Kultur Weihnachtsgeschichte am seidenen Faden
Die Augsburger Puppenkiste hat die biblische Erzählung ins Kino gebracht. Am 4. Advent ist die warmherzige Produktion noch einmal zu sehen.
Düsseldorf. „Mutter, bist du da?“ Maria ist auf der Suche, draußen am Baum mit den Granatäpfeln. Da fällt plötzlich ein Engel vom Himmel. Es rumst, es staubt — und dann verzaubert die sonor-warme Stimme von Karsten Troyke die Szene. Er spricht den Gabriel und der verkündet: „Dies ist eine Zeit des Jubels und der Wunder, meine Liebe.“
Ein Wunder ist auch die Weihnachtsgeschichte in der Inszenierung der Augsburger Puppenkiste. Weil man als erwachsener Betrachter mühelos anknüpfen kann an glückselige Kindheitsmomente vor dem Fernseher mit „Jim Knopf“ („Eine Insel mit zwei Bergen . . .“), „Urmel aus dem Eis“ oder „Der Löwe ist los“. Weil dem Ganzen aber trotzdem nichts Verstaubtes anhaftet, sondern etwas selbstbewusst Zeitloses: Der wippend-originelle Gang der Marionetten ist geblieben, die liebevolle Kulissenarbeit, die feinfühlige Synchronisation. Ein Wunder schließlich auch, weil im Gegenzug alles fehlt, was angeblich heute unverzichtbar sein soll, um die Aufmerksamkeit von Kindern noch zu binden: das Hektische, der schnelle Schnitt, die grell-bunte Computeranimation.

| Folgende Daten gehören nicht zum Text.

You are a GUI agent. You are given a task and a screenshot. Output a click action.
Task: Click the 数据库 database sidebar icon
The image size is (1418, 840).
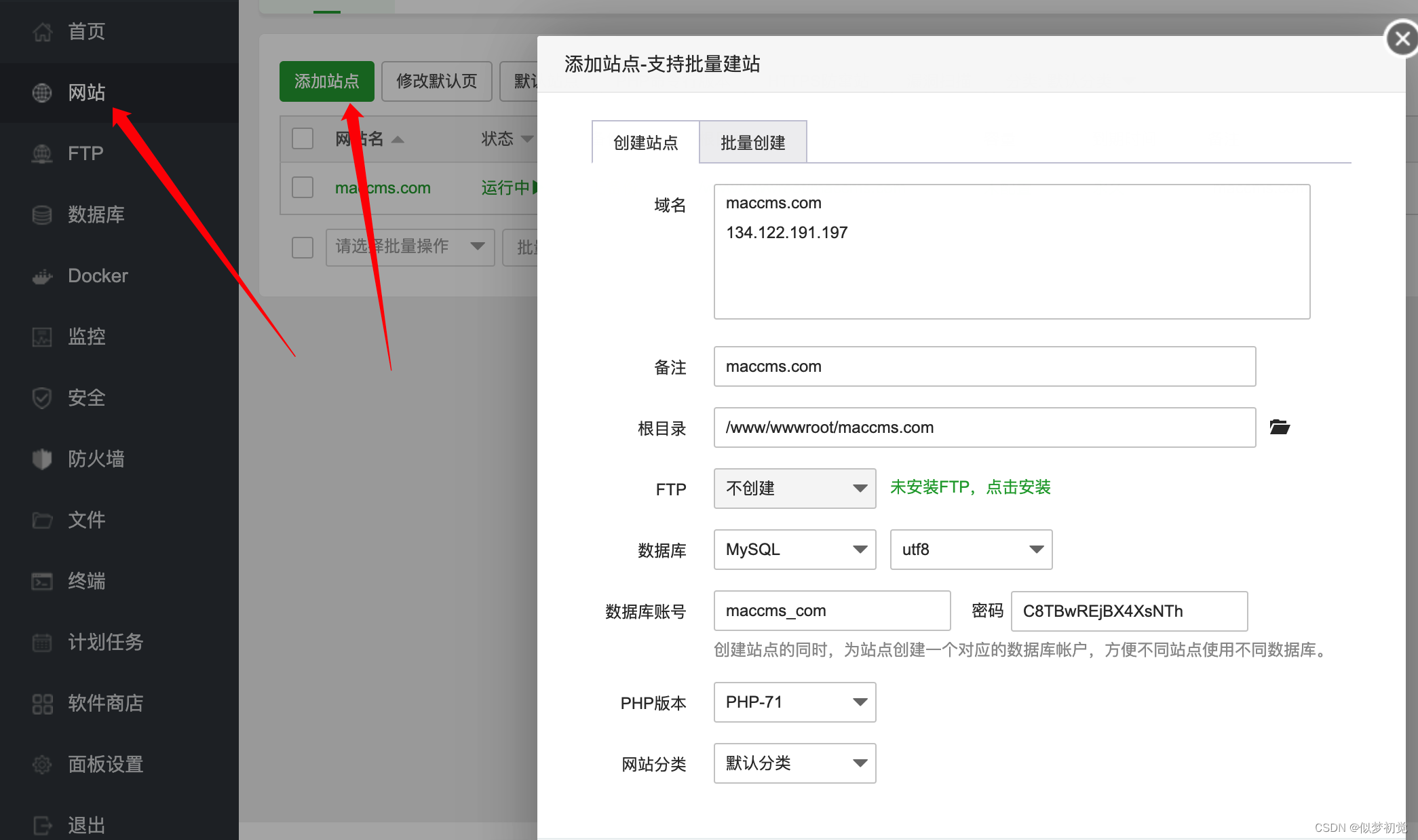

Zwei Jahre hat die 1948 eröffnete Augsburger Puppenkiste die Weihnachtsgeschichte nach Motiven des Lukas- und des Matthäusevangeliums schon im Repertoire. Jetzt ist — unterstützt mit Finanzmitteln der Bistümer Köln, Augsburg, Würzburg, Regensburg und Osnabrück — ein Kinofilm daraus entstanden. Bundesweit rund 300 Kinos zeigen ihn seit dem Beginn der Adventszeit an jedem Adventssonntag, davon zehn auch aus dem Verbreitungsgebiet unserer Zeitung (s. Kasten). Die letzte Gelegenheit besteht also am 4. Advent. In einzelnen Kinos sind auch noch Aufführungen an Weihnachten oder danach geplant.

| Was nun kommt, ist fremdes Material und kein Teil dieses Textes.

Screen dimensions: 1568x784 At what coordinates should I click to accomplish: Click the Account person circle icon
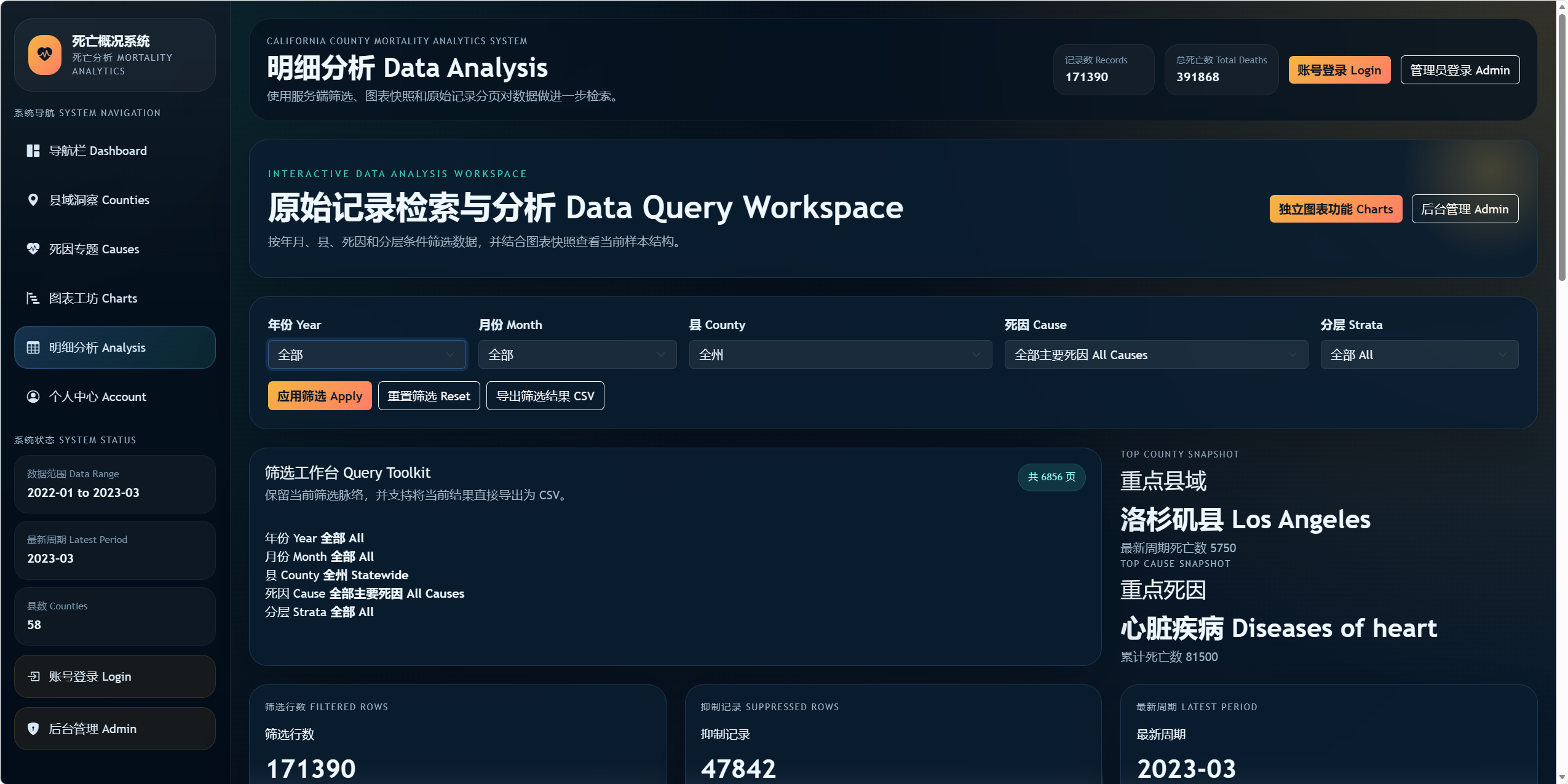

In sechs Akten wird die Geschichte erzählt — mit Maria, Josef und ihrem frechen Esel Noel im Mittelpunkt. Warmherzig genug, um zu berühren, aber auch humorvoll genug, um nicht in rührseligen Weihnachtskitsch abzugleiten. „Fürchte dich nicht“, will Erzengel Gabriel die erstaunte Maria bei der ersten Begegnung beruhigen. Aber die entgegnet gelassen: „Ich fürchte mich ja gar nicht.“ Engel Gabriel springt immer mal wieder vom Hochdeutschen ins Jiddische, Melchior, einer der drei Weisen, hat einen österreichischen Akzent und Josef gleitet beim Versuch einer Kontaktaufnahme mit dem Jesuskind ins Infantile ab: „Duziduziduzi.“
23 handgeschnitzte Puppen sind für die Weihnachtsgeschichte neu entstanden — und ein Soundtrack, der sich an der aus der jüdischen Volksmusiktradtion entstandenen Klezmer-Musik orientiert. Musik und Hörspiel gibt es jetzt schon zu kaufen; auf die DVD mit dem Film muss man noch bis zum Herbst 2017 warten.
Ein Grund mehr, den letzten Adventssonntag für einen Familienausflug ins Kino zu nutzen — als 60-minütige Einstimmung auf die bevorstehenden Festtage. „Es ging uns darum, die biblische Weihnachtsgeschichte wieder in den Mittelpunkt des Festes zu bringen. Ich denke, dass über die vielen Geschichten um Weihnachten die eigentliche biblische Geschichte ein bisschen in den Hintergrund gerückt ist“, sagt Klaus Marschall, aktueller Inhaber und Leiter der Augsburger Puppenkiste. Ihm sei auch wichtig gewesen, die Handlung wieder in ihrem Ursprungsland zu verorten: daher die jüdische Musik, daher kein Schnee in der Kulisse.
Marschall hat die Theaterleitung der Augsburger Puppenkiste 1992 in der dritten Generation der Familie Marschall-Oehmichen übernommen. Gründer Walter Oehmichen starb 1977. Ihm gelang es 1953 mit „Peter und der Wolf“ erstmals, seine Puppenkiste auch ins Fernsehen zu bringen. Danach folgten jährlich mehrere Fernsehproduktionen.
Das Credo hat sich in den inzwischen bald 70 Jahren nicht geändert. „Wir sind uns immer treu geblieben, das zahlt sich aus. Unterhaltung für Kinder funktioniert immer noch auf dieselbe Art wie früher“, sagt Marschall. Das passt zur Weihnachtsgeschichte: Die wird schon seit 2000 Jahren erzählt.